HPG + Liberating Structures Summer 2021 Graduate Course Design Minigrant Awardees

Course Design Minigrants for Graduate Instructors

Seven faculty teaching graduate courses in the humanities and humanities adjacent areas (i.e. arts and social work) have been awarded a $1000 stipend to redesign their graduate courses to foster a more equitable, inclusive and student-centered pedagogy. They will collaboratively experiment in designing courses to be imaginative, inclusive, and transformative not only in thinking about how graduate training can prepare students for various careers, but also how graduate curriculum can be enriched by diverse voices and perspectives.

Participants will receive support from the Humanities for the Public Good leadership and from our partners, Liberating Structures coaches Fisher Qua and Anna Jackson, as well as from Anna Flaming, Interim Director of the Center for Teaching. Generously funded by the Mellon Foundation, these awards have been granted to faculty across six departments in the College of Liberal Arts and Sciences and the School of Social Work.

Summer 2021 Minigrant Recipients:

Paula Amad, Cinematic Arts
Course title: Success in Graduate Studies

Meriam Belli, History
Course title: Readings in Middle East History: Global Perspective

Tara Bynum, English and African American Studies
Course title: Studies in African American Literature: Six Degrees of Phillis Wheatley

Megan Gilster and Carolyn Hartley, School of Social Work
Course title: Critical Lens into the Social Work Profession (team-taught course)

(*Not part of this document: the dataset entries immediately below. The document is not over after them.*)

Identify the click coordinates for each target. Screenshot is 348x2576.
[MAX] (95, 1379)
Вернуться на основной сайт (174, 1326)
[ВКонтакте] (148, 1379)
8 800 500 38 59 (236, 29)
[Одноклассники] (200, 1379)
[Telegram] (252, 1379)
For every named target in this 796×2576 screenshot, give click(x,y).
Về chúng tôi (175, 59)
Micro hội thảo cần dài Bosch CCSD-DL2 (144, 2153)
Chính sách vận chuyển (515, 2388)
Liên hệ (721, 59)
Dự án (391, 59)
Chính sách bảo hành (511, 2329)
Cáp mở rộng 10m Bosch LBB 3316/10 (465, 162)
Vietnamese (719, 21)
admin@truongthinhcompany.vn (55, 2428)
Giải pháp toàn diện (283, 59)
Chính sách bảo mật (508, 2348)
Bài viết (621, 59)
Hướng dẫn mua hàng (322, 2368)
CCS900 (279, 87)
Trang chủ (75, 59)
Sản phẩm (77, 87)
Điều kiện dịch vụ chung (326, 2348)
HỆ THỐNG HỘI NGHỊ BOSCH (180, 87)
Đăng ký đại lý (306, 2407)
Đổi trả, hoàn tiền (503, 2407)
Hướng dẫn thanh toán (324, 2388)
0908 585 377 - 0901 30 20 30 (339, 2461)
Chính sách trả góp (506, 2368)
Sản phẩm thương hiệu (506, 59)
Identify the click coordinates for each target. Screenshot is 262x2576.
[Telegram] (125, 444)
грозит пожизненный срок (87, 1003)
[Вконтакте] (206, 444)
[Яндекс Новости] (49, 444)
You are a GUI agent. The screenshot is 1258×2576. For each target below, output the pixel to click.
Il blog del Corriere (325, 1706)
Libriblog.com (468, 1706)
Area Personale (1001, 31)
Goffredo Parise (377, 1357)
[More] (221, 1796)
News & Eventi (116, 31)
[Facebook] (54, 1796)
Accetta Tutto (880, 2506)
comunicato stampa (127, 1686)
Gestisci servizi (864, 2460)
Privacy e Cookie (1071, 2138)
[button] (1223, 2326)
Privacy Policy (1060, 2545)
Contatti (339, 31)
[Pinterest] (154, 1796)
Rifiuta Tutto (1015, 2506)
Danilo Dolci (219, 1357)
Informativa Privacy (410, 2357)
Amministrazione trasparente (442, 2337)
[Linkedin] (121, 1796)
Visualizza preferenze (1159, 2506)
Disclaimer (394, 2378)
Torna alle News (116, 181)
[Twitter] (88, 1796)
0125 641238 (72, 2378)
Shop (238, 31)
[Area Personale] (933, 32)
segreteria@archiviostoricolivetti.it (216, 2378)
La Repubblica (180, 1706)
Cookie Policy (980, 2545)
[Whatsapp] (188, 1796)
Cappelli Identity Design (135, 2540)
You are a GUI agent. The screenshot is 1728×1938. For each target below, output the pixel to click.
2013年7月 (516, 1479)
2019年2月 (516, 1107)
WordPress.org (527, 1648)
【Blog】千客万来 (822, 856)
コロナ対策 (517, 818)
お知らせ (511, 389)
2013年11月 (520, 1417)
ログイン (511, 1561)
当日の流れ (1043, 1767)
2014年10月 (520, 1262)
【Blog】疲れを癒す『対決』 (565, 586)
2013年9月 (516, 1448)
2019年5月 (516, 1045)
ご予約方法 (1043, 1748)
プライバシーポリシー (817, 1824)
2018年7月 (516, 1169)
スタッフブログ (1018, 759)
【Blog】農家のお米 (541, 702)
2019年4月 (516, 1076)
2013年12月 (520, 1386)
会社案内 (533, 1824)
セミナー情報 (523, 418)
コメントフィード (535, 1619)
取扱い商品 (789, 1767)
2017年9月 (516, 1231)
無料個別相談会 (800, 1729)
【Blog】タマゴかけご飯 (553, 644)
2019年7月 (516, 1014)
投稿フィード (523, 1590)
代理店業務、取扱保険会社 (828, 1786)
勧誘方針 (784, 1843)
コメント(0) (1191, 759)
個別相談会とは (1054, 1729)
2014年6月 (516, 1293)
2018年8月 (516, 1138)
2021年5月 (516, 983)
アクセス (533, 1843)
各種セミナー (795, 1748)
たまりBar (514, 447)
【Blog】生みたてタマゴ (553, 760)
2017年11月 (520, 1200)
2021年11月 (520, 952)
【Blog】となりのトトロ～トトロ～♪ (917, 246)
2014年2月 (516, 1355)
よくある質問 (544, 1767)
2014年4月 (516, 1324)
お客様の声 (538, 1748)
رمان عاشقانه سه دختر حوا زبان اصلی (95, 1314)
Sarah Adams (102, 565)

Jan Steyn, Literary Translation and French
Course title: Translation as Public Advocacy and Professional Practice

Deborah Whaley, English and African American Studies
Course title: Critical Dialogues in Cultural Studies: Stuart Hall


Goals and Structure

Grant recipients will work together in small groups this summer to (re-)design a graduate course to achieve one or both of the following:

  • Create a class or assignments in which they invite students to connect their disciplinary methods and content with challenges students are facing—from dealing with a pandemic to resisting racism to addressing environmental or social or cultural issues. 
  • Design a course or assignments to prepare students for careers outside the academy.

Awardees will meet as a group (virtually) to share plans, set goals, and design their course throughout the summer term. The cohort will reconvene before the Fall 2021 semester to discuss each other’s courses, the learning process of course redesign, and share their course content with HPG to connect students across degree programs and interests.